The availability of very high speed network fabric ensures that the network is no longer the bottleneck for local area communication. However, since the unix network stack is part of the kernel, every packet traverses through the kernel space before being sent on the network. This additional overhead is fine for throughput hungry, latency insensitive applications that have a large amount of data to send. However, for applications which have one packet or few packets to send on the network, e.g, RPCs, the kernel network stack becomes the performance bottleneck. So, the average bandwidth available to the applications is lower than what is being provided by the network. This stack needs to be floated up to the user level to avoid double copying of data and expensive kernel processing.

Secondly, by placing all the protocol processing inside the kernel the innovation becomes difficult because of the difficulty in changing the kernel.

3. Contributions

U-net proposes that the entire network stack should be in the user space and the applications should have direct user level access to the networking hardware. This allows the applications to get the full network bandwidth even with small data transfers. U-net architecture also allows a multitude of communication protocols to be built easily since now they are deployed at user level. The basic building blocks of U-net include application end points and a communications segment. The application end point has send and receive queues associated with it. When sending the data, the user process places the data in the communication segment and puts the reference to that data in the send queue. The NIC then picks that reference from the send queue and sends the data onto the network. Similarly, at receive time, the incoming data is placed in the communication segment and the reference to that data is pushed to the receive queue and the application can then read the data by accessing the queue to get the message address. U-net also supports true zero copy in which the data from the sending application isn't even copied into the networking buffer. It is just copied from the sending process's address space to the receiver's address space.

4. Evaluation

U-net was implemented on Fore SBA-100 and SBA-200. The authors evaluated U-net using different communication protocols. That includes, active messages, split c and tcp/ip. The ping pong bench mark using active messages shows that bandwidth achievable with U-net on active messages is not that impressive for message sizes less than 2 kilo bytes. For higher message sizes, It is close to AAL-5 theoretical limit. The TCP/IP evaluation shows that the bandwidth achieved through U-net is almost double the bandwidth of Fore TCP for all message sizes. Same for UDP.

5. Confusion

How does U-net ensure fairness among different sending processes? Is that done by the NIC while queuing messages from send queue? Since the queue only has a reference, what if it was doing round robin dequeueing and one queue has much more data to send? will it be fair?
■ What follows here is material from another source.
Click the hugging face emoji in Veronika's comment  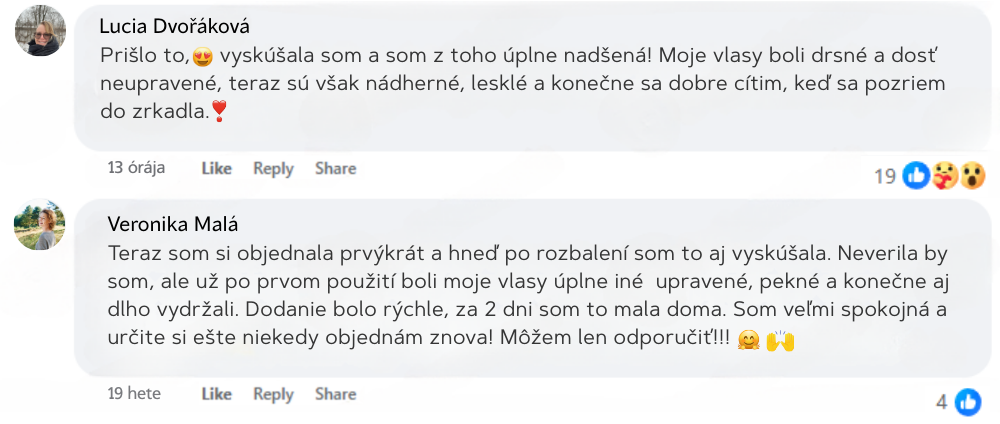click(747, 341)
Posted by: Hasnain Ali Pirzada | February 27, 2017 09:29 PM

1. Summary
U-Net highlights the increased availability of high speed networks and the heavy reliance of short round trip times as the common case. Specifically, per message overhead (processing overhead) is becoming the dominant consumer of time in message latency. U-Net offers a new model avoiding the kernel and providing a virtualized network device to each process demonstrating significant performance improvements.

2. Problem
As high speed networks become the norm, the kernel is becoming a major bottleneck in processing overhead. How do we alleviate the processing overhead issue in high speed networks?

3. Contribution
U-Net is a well thought out architecture for removing the kernel from the critical path to mediation and discusses many of the caveats to doing this. They provide an outline of how to virtualize the NIC like how CPUs are virtualized and created a prototype with very promising numbers. After the kernel sets up the communication bridge, the endpoints require no kernel intervention unless they are being virtualized by the kernel due to a limited number of true physical endpoints. Communication is done with a communication segment and send/receive queues.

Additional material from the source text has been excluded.